Well, it has no copy semantics defined at all, but surely we can define
them in much the same way at the granularity of lines as at the
granularity of files. We'd want to consider what to do for directory
copies too though: in the proposal I put above, copying a directory, and
merging from an uncopied one that adds a file would copy the file into
the new directory, and I think we'd want to keep that.

> I think that if split can give much better behavior, then the
> distinction between splitting and copying is not artificial.  It is real
> and gives real benefits.
> 
> So according to the use case you've supplied, I think you've chosen the
> wrong solution.  We should support file splits, but not file copying.

To summarise the list of better behaviours: to make sure I've been
paying attention, they are:
 * repeated merges from before-a-split into after-a-split should not
show conflicts on the portion of the file partitioned into the over part
of the split.

As far as I can tell, thats the only difference?

> >> If you are convinced that template copies are not likely to be common, I
> >> would like to understand why.  (But since you gave copying COPYING as an
> >> example, I am not hopeful.)  Otherwise, I can go into much greater
> >> detail about the potential problems I forsee with template copying.
> > 
> > Please do, I'd like to get all the issues up on the table before we
> > start triaging and making tradeoffs on complexity vs ui etc etc.
> 
> So I hold that some copies are copies, and some copies are not.
> Sometimes when people copy a template, they are making a new template,
> maybe with a few changes.  In that case, a merge should target both
> copies.  But frequently when copying a template, the copies will diverge
> almost instantly.

Do you mean here that there should be three operations? copy, split,
copy-for-diverge? Or are you saying that when you copy a template and
diverge immediately, that that is a form of split?

My position on this at the moment is that it doesn't matter: If you copy
a template to make a new template, changes made from before the copy
should affect both, because bzr cannot know whether they are relevant to
both copies or not; a template where you diverge a lot will conflict
when they change on both sides a lot. That said, changing of templates
should be rare, and it should work nicely I think.

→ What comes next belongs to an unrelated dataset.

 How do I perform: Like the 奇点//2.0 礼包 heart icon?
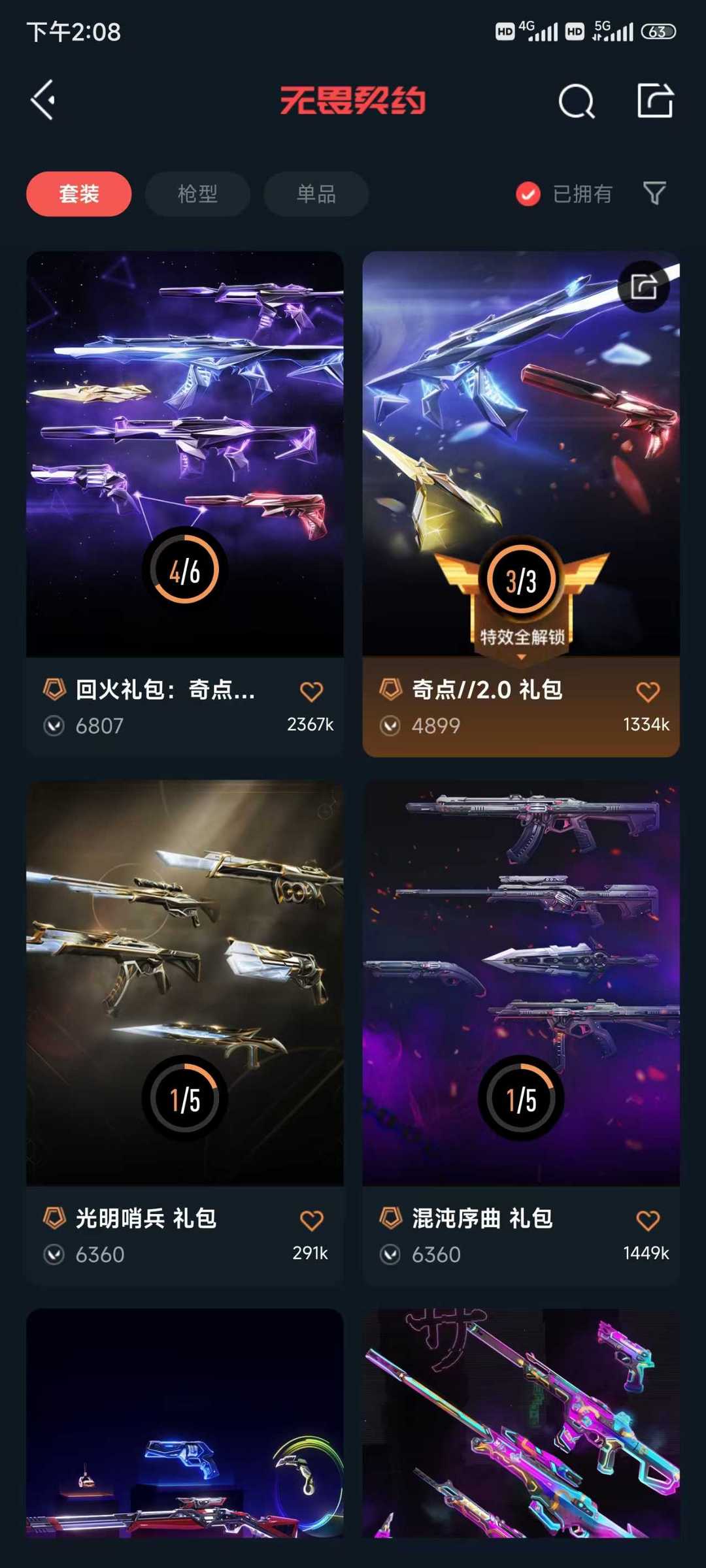coord(648,691)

> > I'm averse to biting off too much here though: VCS is a wicked problem,
> > its not going away anytime soon, and I'd really like to get a good
> > answer to the 'where is bzr cp' question
> 
> See, this is what makes me think you have additional criteria that
> you're admitting.  If we *never* had support for copies, but supported
> file splitting really, really well, would you be happy?

No, because 'splitting' is not the inverse of combine, and the combine
operation which seems to be otherwise non-contentious should be
something users can undo easily post-hoc, just like they can move files
and directories back after a rename.

> > here I would expect: the merged tree has foo, bar, baz, where 'bar' is
> > the bar in A plus the changes made in B to foo before it was copied;
> > 'baz' in the baz in B plus the changes made in A to foo before it was
> > copied; 'foo' contains the changes made in both A and B to foo, and
> > notes that both 'bar' and 'baz' were copied from it when you examine
> > 'bzr log'.
> 
> I'm not sure what I think should happen here.
> 
> What's interesting is that the foo in A has no special relationship to
> the foo in B.

I find that interesting too. It seems right to me though.

> > Well I do note immediately later what we could do as a more advanced
> > implementation, to remove the repetition there.
> 
> True, but you put it off for later, and I don't think that the
> heuristics you're proposing are adequate to replicate the behavior of
> file splits.

Why not? Is there a case where something that knows a file has been
split can do better than the heuristic I proposed?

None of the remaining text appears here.